[start Data to process]

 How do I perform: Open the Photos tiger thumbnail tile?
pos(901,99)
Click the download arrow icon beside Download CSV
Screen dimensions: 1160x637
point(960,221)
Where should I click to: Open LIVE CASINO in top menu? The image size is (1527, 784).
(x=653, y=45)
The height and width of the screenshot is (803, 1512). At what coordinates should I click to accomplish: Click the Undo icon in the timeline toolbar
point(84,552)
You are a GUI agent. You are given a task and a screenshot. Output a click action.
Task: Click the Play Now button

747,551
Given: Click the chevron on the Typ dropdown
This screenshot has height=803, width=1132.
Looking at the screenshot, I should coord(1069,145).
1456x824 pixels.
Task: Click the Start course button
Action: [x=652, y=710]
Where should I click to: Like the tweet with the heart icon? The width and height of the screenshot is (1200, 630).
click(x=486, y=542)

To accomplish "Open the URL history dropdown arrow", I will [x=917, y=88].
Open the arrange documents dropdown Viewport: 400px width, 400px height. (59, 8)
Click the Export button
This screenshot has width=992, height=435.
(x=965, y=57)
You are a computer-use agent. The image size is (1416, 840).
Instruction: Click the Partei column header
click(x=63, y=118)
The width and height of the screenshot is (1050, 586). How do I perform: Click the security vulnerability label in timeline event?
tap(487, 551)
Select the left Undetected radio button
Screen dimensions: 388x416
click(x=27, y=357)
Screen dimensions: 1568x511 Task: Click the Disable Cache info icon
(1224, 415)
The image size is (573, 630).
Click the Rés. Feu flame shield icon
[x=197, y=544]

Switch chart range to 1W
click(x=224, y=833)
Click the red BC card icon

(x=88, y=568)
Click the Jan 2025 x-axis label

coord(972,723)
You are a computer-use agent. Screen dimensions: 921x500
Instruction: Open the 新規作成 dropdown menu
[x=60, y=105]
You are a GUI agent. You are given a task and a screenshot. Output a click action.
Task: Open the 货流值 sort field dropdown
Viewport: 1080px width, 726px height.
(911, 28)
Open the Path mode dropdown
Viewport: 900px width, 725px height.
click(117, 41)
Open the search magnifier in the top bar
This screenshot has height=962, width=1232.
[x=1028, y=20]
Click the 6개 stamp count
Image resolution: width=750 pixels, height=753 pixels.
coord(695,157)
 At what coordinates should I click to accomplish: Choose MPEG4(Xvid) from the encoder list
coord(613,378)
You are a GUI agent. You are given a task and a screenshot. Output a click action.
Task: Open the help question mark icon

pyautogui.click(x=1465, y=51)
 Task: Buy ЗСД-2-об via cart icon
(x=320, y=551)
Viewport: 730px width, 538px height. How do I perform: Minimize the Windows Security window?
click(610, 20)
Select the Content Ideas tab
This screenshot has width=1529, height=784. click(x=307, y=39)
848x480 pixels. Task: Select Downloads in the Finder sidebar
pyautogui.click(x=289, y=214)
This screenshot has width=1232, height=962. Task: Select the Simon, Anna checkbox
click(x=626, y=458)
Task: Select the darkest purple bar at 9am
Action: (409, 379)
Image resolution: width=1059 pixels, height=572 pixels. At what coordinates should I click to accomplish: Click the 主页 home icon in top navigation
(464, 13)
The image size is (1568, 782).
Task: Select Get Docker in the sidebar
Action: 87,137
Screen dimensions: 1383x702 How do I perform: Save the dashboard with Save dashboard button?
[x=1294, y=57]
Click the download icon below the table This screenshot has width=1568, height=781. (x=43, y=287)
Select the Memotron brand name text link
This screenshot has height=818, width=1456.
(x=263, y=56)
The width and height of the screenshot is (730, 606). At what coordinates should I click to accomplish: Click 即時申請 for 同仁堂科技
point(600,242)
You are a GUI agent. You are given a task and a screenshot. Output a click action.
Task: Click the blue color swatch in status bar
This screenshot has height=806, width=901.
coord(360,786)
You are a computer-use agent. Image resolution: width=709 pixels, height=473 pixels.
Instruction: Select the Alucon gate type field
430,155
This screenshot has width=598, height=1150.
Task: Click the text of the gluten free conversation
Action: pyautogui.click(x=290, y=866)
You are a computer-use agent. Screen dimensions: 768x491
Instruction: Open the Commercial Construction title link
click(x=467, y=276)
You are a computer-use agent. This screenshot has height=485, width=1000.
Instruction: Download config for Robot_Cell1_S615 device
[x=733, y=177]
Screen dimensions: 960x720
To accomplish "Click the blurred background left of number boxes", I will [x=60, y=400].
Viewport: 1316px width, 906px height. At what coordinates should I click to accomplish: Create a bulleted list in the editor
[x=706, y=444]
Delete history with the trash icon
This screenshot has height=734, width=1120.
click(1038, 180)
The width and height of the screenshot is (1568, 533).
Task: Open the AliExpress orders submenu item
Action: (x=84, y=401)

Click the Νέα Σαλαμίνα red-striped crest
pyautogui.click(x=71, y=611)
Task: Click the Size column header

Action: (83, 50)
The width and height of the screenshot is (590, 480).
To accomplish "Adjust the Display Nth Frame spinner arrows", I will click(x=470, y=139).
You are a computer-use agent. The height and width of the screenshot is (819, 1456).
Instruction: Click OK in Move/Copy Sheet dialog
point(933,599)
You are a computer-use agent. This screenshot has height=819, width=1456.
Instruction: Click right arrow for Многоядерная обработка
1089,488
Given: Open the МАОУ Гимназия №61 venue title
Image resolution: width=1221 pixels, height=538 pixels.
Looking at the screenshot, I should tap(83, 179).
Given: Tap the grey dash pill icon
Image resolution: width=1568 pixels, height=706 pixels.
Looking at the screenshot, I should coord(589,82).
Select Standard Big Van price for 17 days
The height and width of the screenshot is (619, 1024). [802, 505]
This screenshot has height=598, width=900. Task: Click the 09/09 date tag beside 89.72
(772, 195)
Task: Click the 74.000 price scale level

[end Data to process]

## Task statement
Copy every line of the data listing above without changing anything.

## Finished answer
 How do I perform: Open the Photos tiger thumbnail tile?
pos(901,99)
Click the download arrow icon beside Download CSV
Screen dimensions: 1160x637
point(960,221)
Where should I click to: Open LIVE CASINO in top menu? The image size is (1527, 784).
(x=653, y=45)
The height and width of the screenshot is (803, 1512). At what coordinates should I click to accomplish: Click the Undo icon in the timeline toolbar
point(84,552)
You are a GUI agent. You are given a task and a screenshot. Output a click action.
Task: Click the Play Now button

747,551
Given: Click the chevron on the Typ dropdown
This screenshot has height=803, width=1132.
Looking at the screenshot, I should coord(1069,145).
1456x824 pixels.
Task: Click the Start course button
Action: [x=652, y=710]
Where should I click to: Like the tweet with the heart icon? The width and height of the screenshot is (1200, 630).
click(x=486, y=542)

To accomplish "Open the URL history dropdown arrow", I will [x=917, y=88].
Open the arrange documents dropdown Viewport: 400px width, 400px height. (59, 8)
Click the Export button
This screenshot has width=992, height=435.
(x=965, y=57)
You are a computer-use agent. The image size is (1416, 840).
Instruction: Click the Partei column header
click(x=63, y=118)
The width and height of the screenshot is (1050, 586). How do I perform: Click the security vulnerability label in timeline event?
tap(487, 551)
Select the left Undetected radio button
Screen dimensions: 388x416
click(x=27, y=357)
Screen dimensions: 1568x511 Task: Click the Disable Cache info icon
(1224, 415)
The image size is (573, 630).
Click the Rés. Feu flame shield icon
[x=197, y=544]

Switch chart range to 1W
click(x=224, y=833)
Click the red BC card icon

(x=88, y=568)
Click the Jan 2025 x-axis label

coord(972,723)
You are a computer-use agent. Screen dimensions: 921x500
Instruction: Open the 新規作成 dropdown menu
[x=60, y=105]
You are a GUI agent. You are given a task and a screenshot. Output a click action.
Task: Open the 货流值 sort field dropdown
Viewport: 1080px width, 726px height.
(911, 28)
Open the Path mode dropdown
Viewport: 900px width, 725px height.
click(117, 41)
Open the search magnifier in the top bar
This screenshot has height=962, width=1232.
[x=1028, y=20]
Click the 6개 stamp count
Image resolution: width=750 pixels, height=753 pixels.
coord(695,157)
 At what coordinates should I click to accomplish: Choose MPEG4(Xvid) from the encoder list
coord(613,378)
You are a GUI agent. You are given a task and a screenshot. Output a click action.
Task: Open the help question mark icon

pyautogui.click(x=1465, y=51)
 Task: Buy ЗСД-2-об via cart icon
(x=320, y=551)
Viewport: 730px width, 538px height. How do I perform: Minimize the Windows Security window?
click(610, 20)
Select the Content Ideas tab
This screenshot has width=1529, height=784. click(x=307, y=39)
848x480 pixels. Task: Select Downloads in the Finder sidebar
pyautogui.click(x=289, y=214)
This screenshot has width=1232, height=962. Task: Select the Simon, Anna checkbox
click(x=626, y=458)
Task: Select the darkest purple bar at 9am
Action: (409, 379)
Image resolution: width=1059 pixels, height=572 pixels. At what coordinates should I click to accomplish: Click the 主页 home icon in top navigation
(464, 13)
The image size is (1568, 782).
Task: Select Get Docker in the sidebar
Action: 87,137
Screen dimensions: 1383x702 How do I perform: Save the dashboard with Save dashboard button?
[x=1294, y=57]
Click the download icon below the table This screenshot has width=1568, height=781. (x=43, y=287)
Select the Memotron brand name text link
This screenshot has height=818, width=1456.
(x=263, y=56)
The width and height of the screenshot is (730, 606). At what coordinates should I click to accomplish: Click 即時申請 for 同仁堂科技
point(600,242)
You are a GUI agent. You are given a task and a screenshot. Output a click action.
Task: Click the blue color swatch in status bar
This screenshot has height=806, width=901.
coord(360,786)
You are a computer-use agent. Image resolution: width=709 pixels, height=473 pixels.
Instruction: Select the Alucon gate type field
430,155
This screenshot has width=598, height=1150.
Task: Click the text of the gluten free conversation
Action: pyautogui.click(x=290, y=866)
You are a computer-use agent. Screen dimensions: 768x491
Instruction: Open the Commercial Construction title link
click(x=467, y=276)
You are a computer-use agent. This screenshot has height=485, width=1000.
Instruction: Download config for Robot_Cell1_S615 device
[x=733, y=177]
Screen dimensions: 960x720
To accomplish "Click the blurred background left of number boxes", I will [x=60, y=400].
Viewport: 1316px width, 906px height. At what coordinates should I click to accomplish: Create a bulleted list in the editor
[x=706, y=444]
Delete history with the trash icon
This screenshot has height=734, width=1120.
click(1038, 180)
The width and height of the screenshot is (1568, 533).
Task: Open the AliExpress orders submenu item
Action: (x=84, y=401)

Click the Νέα Σαλαμίνα red-striped crest
pyautogui.click(x=71, y=611)
Task: Click the Size column header

Action: (83, 50)
The width and height of the screenshot is (590, 480).
To accomplish "Adjust the Display Nth Frame spinner arrows", I will click(x=470, y=139).
You are a computer-use agent. The height and width of the screenshot is (819, 1456).
Instruction: Click OK in Move/Copy Sheet dialog
point(933,599)
You are a computer-use agent. This screenshot has height=819, width=1456.
Instruction: Click right arrow for Многоядерная обработка
1089,488
Given: Open the МАОУ Гимназия №61 venue title
Image resolution: width=1221 pixels, height=538 pixels.
Looking at the screenshot, I should tap(83, 179).
Given: Tap the grey dash pill icon
Image resolution: width=1568 pixels, height=706 pixels.
Looking at the screenshot, I should coord(589,82).
Select Standard Big Van price for 17 days
The height and width of the screenshot is (619, 1024). [802, 505]
This screenshot has height=598, width=900. Task: Click the 09/09 date tag beside 89.72
(772, 195)
Task: Click the 74.000 price scale level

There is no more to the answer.